(PROBLEM TO SOLVE) Convert the records below into a JSON list of strings, with one string for each line and blank lines left out.

Stored data entries
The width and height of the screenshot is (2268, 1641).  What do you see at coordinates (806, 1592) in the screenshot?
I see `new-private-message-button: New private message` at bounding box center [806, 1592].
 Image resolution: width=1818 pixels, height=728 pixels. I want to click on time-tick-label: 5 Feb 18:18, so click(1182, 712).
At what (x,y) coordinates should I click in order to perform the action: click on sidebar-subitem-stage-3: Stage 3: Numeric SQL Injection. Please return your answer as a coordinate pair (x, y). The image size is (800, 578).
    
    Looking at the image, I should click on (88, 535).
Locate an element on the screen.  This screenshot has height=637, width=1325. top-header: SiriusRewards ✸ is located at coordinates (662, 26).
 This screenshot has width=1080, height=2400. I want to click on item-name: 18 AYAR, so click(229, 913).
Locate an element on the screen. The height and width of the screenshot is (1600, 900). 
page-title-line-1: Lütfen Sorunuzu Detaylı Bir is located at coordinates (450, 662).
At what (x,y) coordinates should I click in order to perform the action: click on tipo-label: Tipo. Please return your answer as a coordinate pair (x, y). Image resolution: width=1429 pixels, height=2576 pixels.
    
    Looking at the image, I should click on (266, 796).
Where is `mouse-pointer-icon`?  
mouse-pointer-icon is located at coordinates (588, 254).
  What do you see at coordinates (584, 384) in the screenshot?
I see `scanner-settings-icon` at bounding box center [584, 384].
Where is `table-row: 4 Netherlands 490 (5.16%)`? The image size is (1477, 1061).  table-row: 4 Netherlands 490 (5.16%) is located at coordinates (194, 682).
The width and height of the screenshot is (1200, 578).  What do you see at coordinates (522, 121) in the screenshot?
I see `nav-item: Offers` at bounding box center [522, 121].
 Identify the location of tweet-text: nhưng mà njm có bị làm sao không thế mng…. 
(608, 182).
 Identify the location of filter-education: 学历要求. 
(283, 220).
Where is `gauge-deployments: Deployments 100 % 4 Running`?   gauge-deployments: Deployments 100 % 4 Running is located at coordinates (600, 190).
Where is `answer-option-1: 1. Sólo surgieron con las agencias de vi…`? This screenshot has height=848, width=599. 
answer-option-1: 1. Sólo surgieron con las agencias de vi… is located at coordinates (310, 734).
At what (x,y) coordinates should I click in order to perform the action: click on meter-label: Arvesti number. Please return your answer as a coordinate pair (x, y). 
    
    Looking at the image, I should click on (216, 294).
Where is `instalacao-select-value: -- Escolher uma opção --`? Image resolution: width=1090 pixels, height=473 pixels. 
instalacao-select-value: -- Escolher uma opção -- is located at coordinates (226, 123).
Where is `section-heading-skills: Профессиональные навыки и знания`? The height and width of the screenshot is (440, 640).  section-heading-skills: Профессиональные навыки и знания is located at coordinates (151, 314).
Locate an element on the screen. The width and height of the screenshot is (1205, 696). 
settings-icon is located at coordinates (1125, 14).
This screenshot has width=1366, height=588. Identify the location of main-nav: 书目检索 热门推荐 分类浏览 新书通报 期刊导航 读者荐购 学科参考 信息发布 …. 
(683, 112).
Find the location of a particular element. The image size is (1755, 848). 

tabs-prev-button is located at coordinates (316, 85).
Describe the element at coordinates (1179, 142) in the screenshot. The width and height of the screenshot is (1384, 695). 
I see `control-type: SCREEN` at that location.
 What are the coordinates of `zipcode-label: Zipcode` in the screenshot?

(RESULT FOR THIS TASK)
[
  "The width and height of the screenshot is (2268, 1641).  What do you see at coordinates (806, 1592) in the screenshot?",
  "I see `new-private-message-button: New private message` at bounding box center [806, 1592].",
  " Image resolution: width=1818 pixels, height=728 pixels. I want to click on time-tick-label: 5 Feb 18:18, so click(1182, 712).",
  "At what (x,y) coordinates should I click in order to perform the action: click on sidebar-subitem-stage-3: Stage 3: Numeric SQL Injection. Please return your answer as a coordinate pair (x, y). The image size is (800, 578).",
  "    Looking at the image, I should click on (88, 535).",
  "Locate an element on the screen.  This screenshot has height=637, width=1325. top-header: SiriusRewards ✸ is located at coordinates (662, 26).",
  " This screenshot has width=1080, height=2400. I want to click on item-name: 18 AYAR, so click(229, 913).",
  "Locate an element on the screen. The height and width of the screenshot is (1600, 900). ",
  "page-title-line-1: Lütfen Sorunuzu Detaylı Bir is located at coordinates (450, 662).",
  "At what (x,y) coordinates should I click in order to perform the action: click on tipo-label: Tipo. Please return your answer as a coordinate pair (x, y). Image resolution: width=1429 pixels, height=2576 pixels.",
  "    Looking at the image, I should click on (266, 796).",
  "Where is `mouse-pointer-icon`?  ",
  "mouse-pointer-icon is located at coordinates (588, 254).",
  "  What do you see at coordinates (584, 384) in the screenshot?",
  "I see `scanner-settings-icon` at bounding box center [584, 384].",
  "Where is `table-row: 4 Netherlands 490 (5.16%)`? The image size is (1477, 1061).  table-row: 4 Netherlands 490 (5.16%) is located at coordinates (194, 682).",
  "The width and height of the screenshot is (1200, 578).  What do you see at coordinates (522, 121) in the screenshot?",
  "I see `nav-item: Offers` at bounding box center [522, 121].",
  " Identify the location of tweet-text: nhưng mà njm có bị làm sao không thế mng…. ",
  "(608, 182).",
  " Identify the location of filter-education: 学历要求. ",
  "(283, 220).",
  "Where is `gauge-deployments: Deployments 100 % 4 Running`?   gauge-deployments: Deployments 100 % 4 Running is located at coordinates (600, 190).",
  "Where is `answer-option-1: 1. Sólo surgieron con las agencias de vi…`? This screenshot has height=848, width=599. ",
  "answer-option-1: 1. Sólo surgieron con las agencias de vi… is located at coordinates (310, 734).",
  "At what (x,y) coordinates should I click in order to perform the action: click on meter-label: Arvesti number. Please return your answer as a coordinate pair (x, y). ",
  "    Looking at the image, I should click on (216, 294).",
  "Where is `instalacao-select-value: -- Escolher uma opção --`? Image resolution: width=1090 pixels, height=473 pixels. ",
  "instalacao-select-value: -- Escolher uma opção -- is located at coordinates (226, 123).",
  "Where is `section-heading-skills: Профессиональные навыки и знания`? The height and width of the screenshot is (440, 640).  section-heading-skills: Профессиональные навыки и знания is located at coordinates (151, 314).",
  "Locate an element on the screen. The width and height of the screenshot is (1205, 696). ",
  "settings-icon is located at coordinates (1125, 14).",
  "This screenshot has width=1366, height=588. Identify the location of main-nav: 书目检索 热门推荐 分类浏览 新书通报 期刊导航 读者荐购 学科参考 信息发布 …. ",
  "(683, 112).",
  "Find the location of a particular element. The image size is (1755, 848). ",
  "tabs-prev-button is located at coordinates (316, 85).",
  "Describe the element at coordinates (1179, 142) in the screenshot. The width and height of the screenshot is (1384, 695). ",
  "I see `control-type: SCREEN` at that location.",
  " What are the coordinates of `zipcode-label: Zipcode` in the screenshot?"
]